Es ist bemerkenswert wie uns die Globalisierung die alteingesessenen Klischees zunichte macht. Man bekommt mittlerweile in den industrialisierten Nationen alles, und zwar überall, allerdings auch überall dasselbe Alles. Vor Jahrhunderten brachten abgekämpfte Weltenreisende exotische Früchte in die Heimat mit. Diese Kostbarkeiten waren zwar aufgrund des monatelangen Transportes genauso verfault wie der Weltenreisende, jedoch gerade deshalb so exotisch. Der wohlhabende einheimische Adel konnte nun nie gekannte zauberhafte Gerichte, wie Bananen-Split oder Toast Hawaii, verkosten. Heute bekommt man das Exotische im gut sortierten Supermarkt ums Eck. Zur Not muss man einen exotischen Supermarkt aufsuchen und zwei Ecken weiter gehen. Das ist ebenso praktisch wie traurig. Ich habe an dieser Stelle bereits die Ver-Starbucks-isierung der Welt beklagt, den Umstand, dass man selbst in den unbekanntesten Gebieten der Welt die weltbekanntesten Marken erhält. Es ist schier unmöglich, seinen Lieben zu Hause ein kulinarisches Souvenir mitzubringen, das es nicht hierzulande auch in der Großpackung gibt.

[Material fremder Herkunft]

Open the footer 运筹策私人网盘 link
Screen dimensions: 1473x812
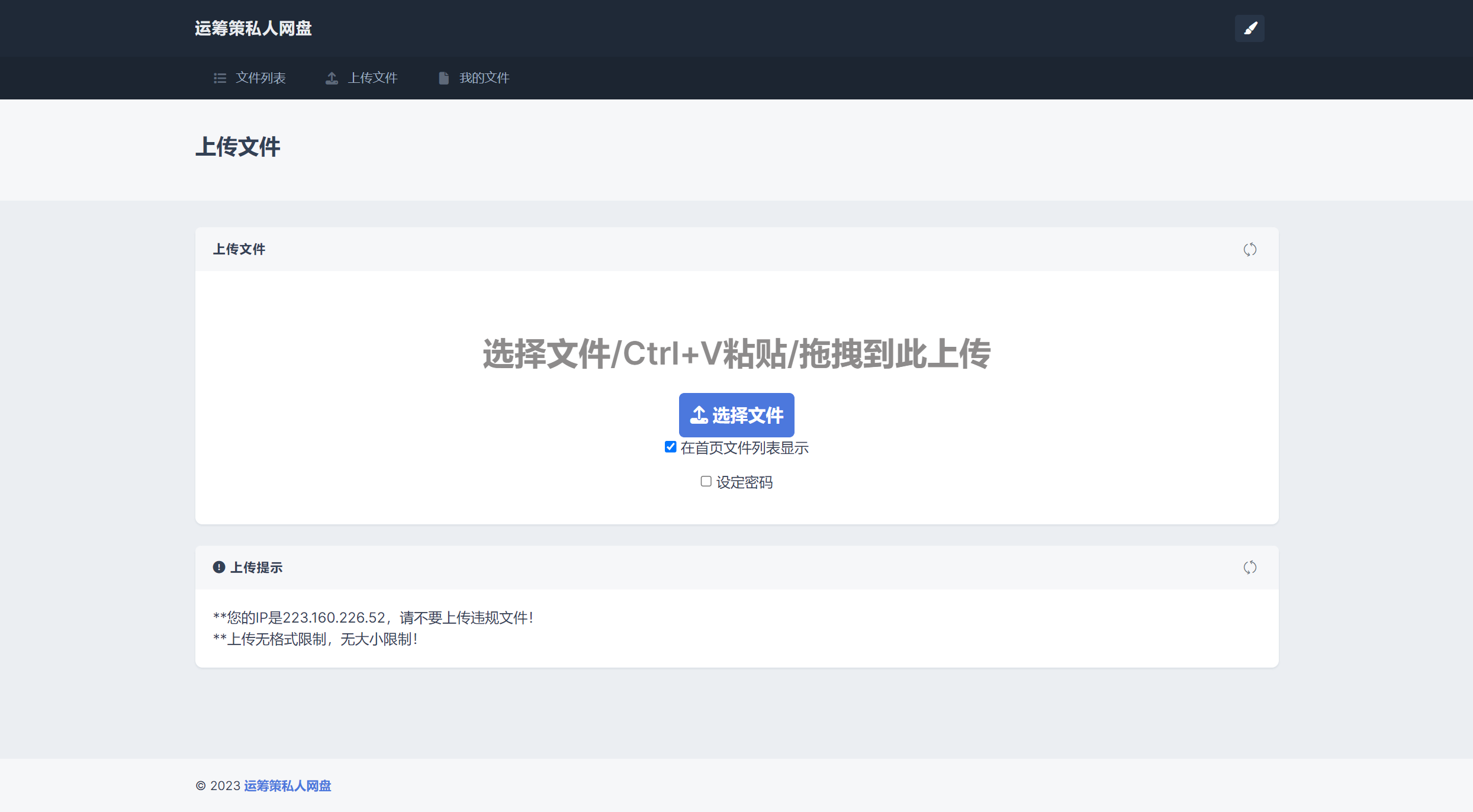[287, 786]
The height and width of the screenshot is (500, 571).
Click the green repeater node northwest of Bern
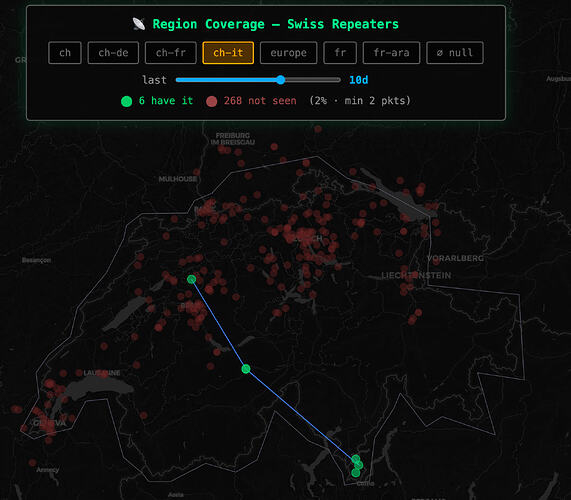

Gleiches gilt für die Medizin. Die Hoffnung so mancher Patienten, in einem anderen Land würde auch eine andere Therapie angeboten, wird rasch enttäuscht. Die Medikamente haben vielleicht andere Namen, allerdings weitgehend idente Wirkstoffe, wenn man von den Zusätzen wie Zement oder Insektenvernichtungsmitteln absieht. Selbst die Menschen sind global weitgehend gleichgeschaltet. Seit man in vielen Regionen der Erde mittlerweile dieselben Nahrungsmittel mit denselben Konservierungsstoffen zu sich nimmt, nivellieren sich die landestypischen gesundheitlichen Vorteile nach unten. Hinzu kommt, dass die ansässige Bevölkerung immer weniger mit den ansässigen Gepflogenheiten am Hut hat. So kommt etwa die klassische Mittelmeerdiät, also viel Fisch, reichlich Gemüse und täglich drei mal drei Liter kalt gepresstes Olivenöl, bei den jungen Mittelmeerbewohnern gar nicht mehr so gut an. Laut WHO haben gerade Jugendliche aus Zypern, Griechenland, Italien und Spanien mit Übergewicht zu kämpfen. Schließlich gibt es auch eine attraktivere alternative Mittelmeerkost aus viel Nudeln, reichlich Pizza und täglich drei mal drei Litern kaltgestellten Sangria.

Je weiter weg vom Meer eine Bevölkerung lebt, desto eher wird die klassische mediterrane Kost auch angenommen. Die Sehnsucht nach der Ferne lässt das anderswo Alltägliche exotisch werden. Dem Vernehmen nach gibt es in Österreich weitaus mehr Personen, die an TCM interessiert sind, als traditionelle Chinesen. Das fernöstliche Kraut der Unsterblichkeit oder ein Glückskeks sind oft nur fern vom Osten ein Renner.

Dabei liegt das Gute so nah und ein Blick in den heimischen Garten könnte mitunter heilsamer sein, als ein Click in den exotischen Online-Shop.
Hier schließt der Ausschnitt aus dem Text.